Table of Contents (6 chapters)

Chapter 10. Text Mining at Scale

In this chapter, we will go back to some of the libraries we learned about in the previous chapters, but this time, we want to learn to learn how these libraries will scale up with bigdata. We assume that you have a fair bit of an idea about big data, Hadoop and Hive. We will explore how some of the Python libraries, such as NLTK, scikit-learn, and pandas can be used on a Hadoop cluster with a large amount of unstructured data.

We will cover some of the most common use cases in the context of NLP and text mining, and we will also provide a code snippet that will be helpful for you to get your job done.
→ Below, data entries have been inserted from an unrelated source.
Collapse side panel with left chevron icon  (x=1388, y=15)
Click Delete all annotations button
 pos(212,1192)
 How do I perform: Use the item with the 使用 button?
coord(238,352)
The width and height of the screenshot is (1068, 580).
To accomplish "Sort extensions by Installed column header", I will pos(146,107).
We will look at three major examples that can capture the vast majority of your text mining problems. We will tell you how to run NLTK at scale to perform some of the NLP tasks that we completed in the initial chapters. We will give you a few examples of some of the text classification tasks that can be done on Big Data.

One other aspect of doing machine learning and NLP at a very high scale is to understand whether the problem is parallelizable or not. We will talk in brief about some of the problems discussed in the previous chapter, and whether these problems are big data problems or not. Or in some case is it even possible to solve this using Big Data.
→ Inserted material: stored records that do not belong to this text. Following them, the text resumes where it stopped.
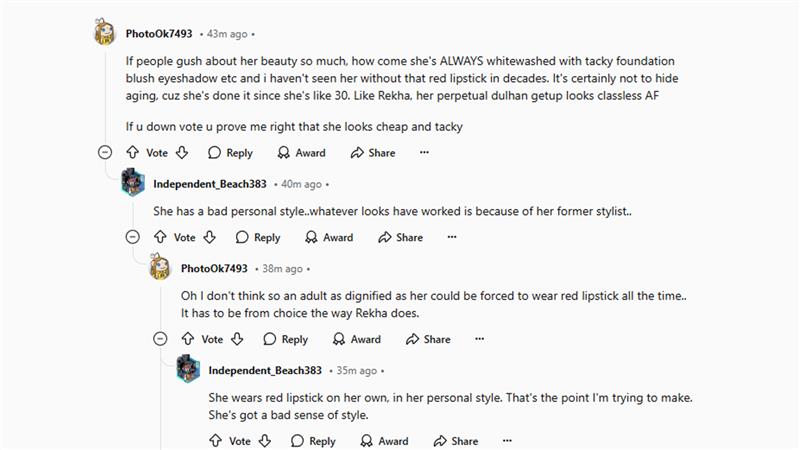
Task: Upvote Independent_Beach383's 40m ago comment
Action: click(160, 237)
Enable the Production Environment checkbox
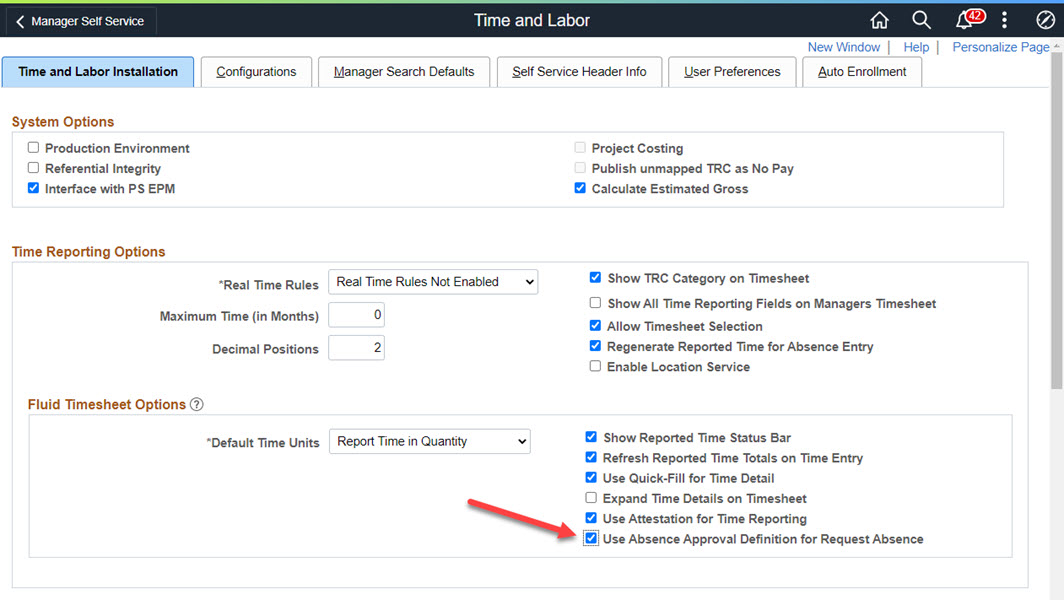Screen dimensions: 1064x600 (x=34, y=148)
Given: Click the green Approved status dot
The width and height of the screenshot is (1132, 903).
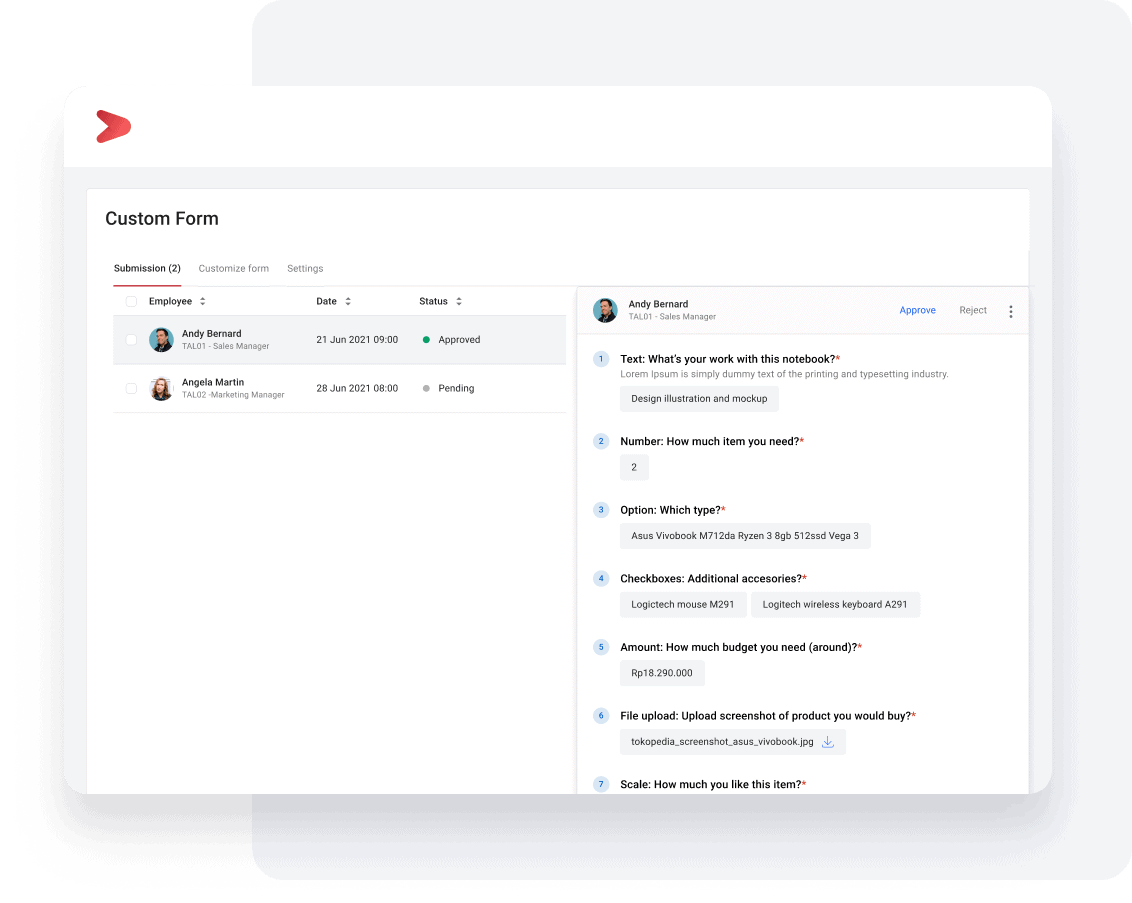Looking at the screenshot, I should 426,340.
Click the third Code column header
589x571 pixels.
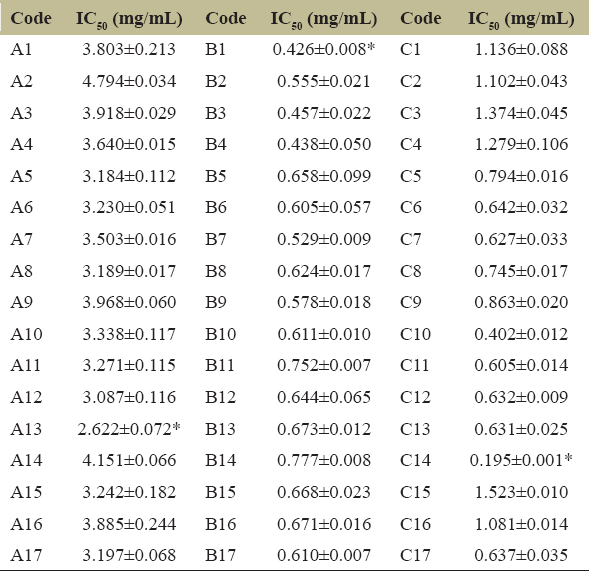pyautogui.click(x=420, y=18)
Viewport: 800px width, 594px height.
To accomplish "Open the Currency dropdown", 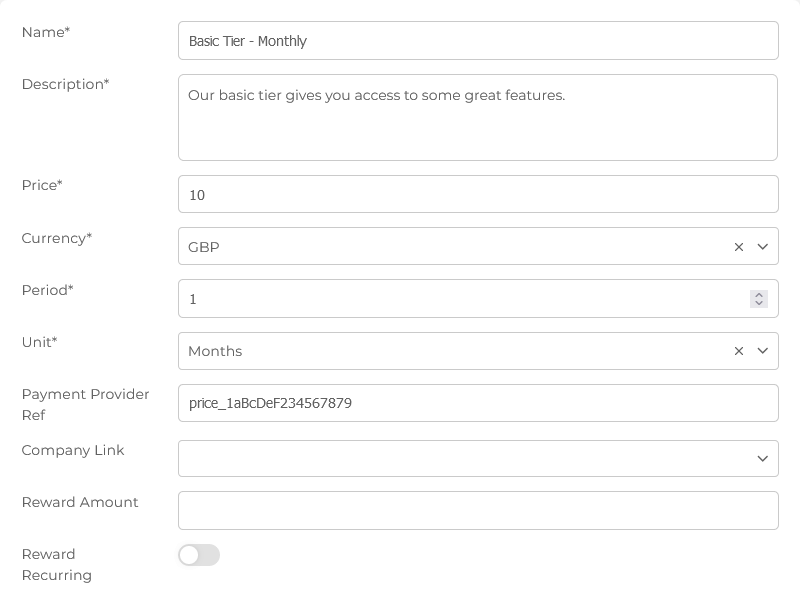I will click(763, 246).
Since most of the libraries we learned so far are written in Python, let's deal with one of the main questions of how to get Python on Big Data (Hadoop).

By end of the chapter we like reader to have :

  • Good understanding about big data related technologies such as Hadoop, Hive and how it can be done using python.
  • Step by step tutorial to work with NLTK, Scikit & PySpark on Big Data.

Different ways of using Python on Hadoop

There are many ways to run a Python process on Hadoop. We will talk about some of the most popular ways through which we can run Python on Hadoop as a streaming MapReduce job, Python UDF in Hive, and Python hadoop wrappers.

Python streaming

Typically a Hadoop job has to be written in form of a map and reduce function. User has to write an implementation of map and reduce function for the given task. Commonly these mappers and reducers are implemented in JAVA. At the same time Hadoop provide streaming, you where a user can write a Python mapper and reducer function similar to Java in any other language. I am assuming that you have run a word count example using Python. We will also use the same example using NLTK later in this chapter.

Note

In case you have not, have a look at

http://www.michael-noll.com/tutorials/writing-an-hadoop-mapreduce-program-in-python/ to know more about MapReduce in Python.

Hive/Pig UDF

Other way to use Python is by writing a UDF (User Defined Function) in Hive/Pig. The idea here is that most of the operations we are performing in NLTK are highly parallelizable. For example, POS tagging, Tokenization, Lemmatization, Stop Word removal, and NER can be highly distributable. The reason being the content of each row is independent from the other row, and we don't need any context while doing some of these operations.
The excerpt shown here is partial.